プレジデントオンライン / 2015年3月12日 8時45分

■2014年は企業のリストラが少なかった

東京商工リサーチの調査によると、昨年2014年は、上場企業の人員削減が大幅に減少した年でした。

<東京商工リサーチ WEBサイトより>
2014年に希望・早期退職者の募集実施を公表した上場企業数は、前年比4割減の31社だった。アベノミクスに伴う急速な円安進行から上場企業の業績が輸出企業を中心に改善し、人員削減に動いた企業は調査を開始した2000年以降で最少となった。また、募集人数は7098人(前年1万782人)で、3年ぶりに1万人を下回った。

ところが、今年に入って、有名企業の人員削減のニュースが目立つようになりました。

<不景気.com より>
1/6  コロムビアが希望退職者の募集による60名の追加削減へ
1/8  電通が早期退職優遇制度による300名の人員削減へ
1/16 KADOKAWAが早期退職による300名の人員削減へ
1/26 オンキヨーが希望退職者の募集による100名の人員削減へ
1/29 日立マクセルの早期退職に163名が応募、転籍・出向は115名
2/5  ソニーがモバイル部門で2100名の削減へ、15年度末までに
2/5  JTの希望退職者募集に1754名が応募
2/12 セガサミーが希望退職で300名削減へ、事業整理・縮小で

一般的に、早期退職優遇制度とは恒常的に行われ、希望退職とは一時的に募集人数などを定めて実施される違いがあります。
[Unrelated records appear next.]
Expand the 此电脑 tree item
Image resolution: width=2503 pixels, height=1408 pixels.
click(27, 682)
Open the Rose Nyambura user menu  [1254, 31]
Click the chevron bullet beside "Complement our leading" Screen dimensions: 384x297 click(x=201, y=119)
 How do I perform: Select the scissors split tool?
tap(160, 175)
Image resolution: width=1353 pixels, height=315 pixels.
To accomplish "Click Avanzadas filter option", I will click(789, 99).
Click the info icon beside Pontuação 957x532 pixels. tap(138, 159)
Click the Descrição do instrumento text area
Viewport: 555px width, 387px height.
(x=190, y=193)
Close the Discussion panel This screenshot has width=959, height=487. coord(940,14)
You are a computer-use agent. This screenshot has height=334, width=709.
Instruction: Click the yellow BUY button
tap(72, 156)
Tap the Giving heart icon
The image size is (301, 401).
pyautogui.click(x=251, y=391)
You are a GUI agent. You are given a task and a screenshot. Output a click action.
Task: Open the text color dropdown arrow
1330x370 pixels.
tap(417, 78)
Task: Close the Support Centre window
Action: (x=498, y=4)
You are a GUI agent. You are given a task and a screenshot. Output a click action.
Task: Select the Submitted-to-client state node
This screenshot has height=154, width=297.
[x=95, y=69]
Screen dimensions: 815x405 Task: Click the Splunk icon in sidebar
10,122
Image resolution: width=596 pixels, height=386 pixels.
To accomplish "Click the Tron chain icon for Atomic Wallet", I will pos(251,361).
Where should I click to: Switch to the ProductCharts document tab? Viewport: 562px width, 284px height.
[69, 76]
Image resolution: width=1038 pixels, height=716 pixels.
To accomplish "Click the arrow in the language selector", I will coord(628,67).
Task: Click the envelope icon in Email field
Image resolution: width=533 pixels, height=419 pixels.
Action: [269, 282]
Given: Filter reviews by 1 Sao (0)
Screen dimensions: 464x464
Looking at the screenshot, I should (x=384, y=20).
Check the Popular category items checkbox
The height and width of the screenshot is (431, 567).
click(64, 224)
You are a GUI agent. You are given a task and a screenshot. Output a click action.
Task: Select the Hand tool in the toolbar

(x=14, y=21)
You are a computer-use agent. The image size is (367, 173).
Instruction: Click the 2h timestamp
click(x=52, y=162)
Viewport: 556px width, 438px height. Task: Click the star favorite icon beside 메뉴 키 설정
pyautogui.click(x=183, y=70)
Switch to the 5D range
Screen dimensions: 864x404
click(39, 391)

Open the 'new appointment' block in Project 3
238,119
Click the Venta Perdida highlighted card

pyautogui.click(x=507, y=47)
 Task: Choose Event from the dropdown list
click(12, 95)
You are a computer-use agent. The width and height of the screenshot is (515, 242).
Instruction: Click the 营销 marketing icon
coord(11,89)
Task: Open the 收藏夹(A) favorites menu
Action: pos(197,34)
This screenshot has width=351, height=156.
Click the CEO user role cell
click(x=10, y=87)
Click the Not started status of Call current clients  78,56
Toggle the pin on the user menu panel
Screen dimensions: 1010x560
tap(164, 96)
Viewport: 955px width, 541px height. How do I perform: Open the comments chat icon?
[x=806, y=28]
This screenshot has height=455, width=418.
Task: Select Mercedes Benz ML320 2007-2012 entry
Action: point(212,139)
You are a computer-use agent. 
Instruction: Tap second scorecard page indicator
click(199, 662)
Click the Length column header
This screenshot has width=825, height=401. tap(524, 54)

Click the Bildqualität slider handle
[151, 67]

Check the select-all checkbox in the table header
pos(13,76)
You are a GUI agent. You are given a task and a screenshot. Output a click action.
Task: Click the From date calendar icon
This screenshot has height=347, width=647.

いずれも、割増退職金の支給などにより、退職者へのインセンティブが設定されます。

では、気になる割増退職金とは、どのくらいの金額なのでしょうか。

割増退職金の金額は、年齢や給与水準などによって決定されます。60歳定年として、<年収額×定年までの年数>が、社員にとっての予定収入、会社にとっての人件費削減額となるからです。

決定方法については、「月給の◯カ月分」という方式や「現時点の退職金額の◯%増し」「年齢に応じた定額」といったスタイルがあります。

■割増退職金の水準を知る方法

標準的な上場企業の場合、50歳時点での退職金が1000万~2000万円程度、それに割増退職金が500万~1500万円程度上乗せされる、といったイメージでしょうか。

ちなみに、上場企業であれば、「希望退職募集の結果」といったIR情報が自社サイトなどで公表されますので、割増退職金の水準を類推することが可能です。

図表を拡大
主な企業の希望退職・早期退職結果

図表は、近年発表された主要企業の希望退職や早期退職の結果です。特別損失の中には、再就職支援会社との契約料(1人当たり平均100万円程度)なども含まれますが、その大半は割増退職金と考えてよいでしょう。したがって、1人当たり特別損失額を算出すれば、ほぼ割増退職金の平均水準ということになるのです。

グリーは、若手社員が中心の会社のため例外的ですが、JTや電通は3000万円といった高額になっています。「そんなにもらえるなら」と思われるかもしれませんが、このクラスの企業だと、50歳前後の標準年収は1000万円以上になります。社員にすればその後に得られるであろう1億円前後の収入と引き換えにとなると、判断に迷うところでしょう。

一方、企業側にとっては、社会保険料や福利厚生などを含めると、削減できる人件費はこれ以上となり、十分に算盤が合うのです。

この図表で、電通の早期退職応募者は104人となっていますが、もともとの募集人員は300人です。要するに、3000万円以上積まれても、辞めない人の方が多かったということを意味します。

割増退職金の水準は、会社側と社員側の損得勘定の妥協点を表しているのです。